*** Records shown ***

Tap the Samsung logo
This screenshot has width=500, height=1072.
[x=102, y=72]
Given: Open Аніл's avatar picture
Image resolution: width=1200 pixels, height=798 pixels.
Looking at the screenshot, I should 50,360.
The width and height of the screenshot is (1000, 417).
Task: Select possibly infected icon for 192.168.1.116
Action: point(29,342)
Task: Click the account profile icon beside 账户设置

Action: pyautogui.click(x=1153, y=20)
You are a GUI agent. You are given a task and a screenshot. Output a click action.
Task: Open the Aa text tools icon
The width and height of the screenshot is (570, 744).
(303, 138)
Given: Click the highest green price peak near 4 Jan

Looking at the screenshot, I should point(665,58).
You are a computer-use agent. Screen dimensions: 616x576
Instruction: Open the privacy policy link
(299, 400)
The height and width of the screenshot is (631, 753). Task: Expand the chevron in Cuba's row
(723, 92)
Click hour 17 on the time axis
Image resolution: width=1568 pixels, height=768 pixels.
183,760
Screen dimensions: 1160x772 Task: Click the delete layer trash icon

***

Your assignment: Please transcribe the entire listing exactly as given.

Result of this task:
Tap the Samsung logo
This screenshot has width=500, height=1072.
[x=102, y=72]
Given: Open Аніл's avatar picture
Image resolution: width=1200 pixels, height=798 pixels.
Looking at the screenshot, I should 50,360.
The width and height of the screenshot is (1000, 417).
Task: Select possibly infected icon for 192.168.1.116
Action: point(29,342)
Task: Click the account profile icon beside 账户设置

Action: pyautogui.click(x=1153, y=20)
You are a GUI agent. You are given a task and a screenshot. Output a click action.
Task: Open the Aa text tools icon
The width and height of the screenshot is (570, 744).
(303, 138)
Given: Click the highest green price peak near 4 Jan

Looking at the screenshot, I should point(665,58).
You are a computer-use agent. Screen dimensions: 616x576
Instruction: Open the privacy policy link
(299, 400)
The height and width of the screenshot is (631, 753). Task: Expand the chevron in Cuba's row
(723, 92)
Click hour 17 on the time axis
Image resolution: width=1568 pixels, height=768 pixels.
183,760
Screen dimensions: 1160x772 Task: Click the delete layer trash icon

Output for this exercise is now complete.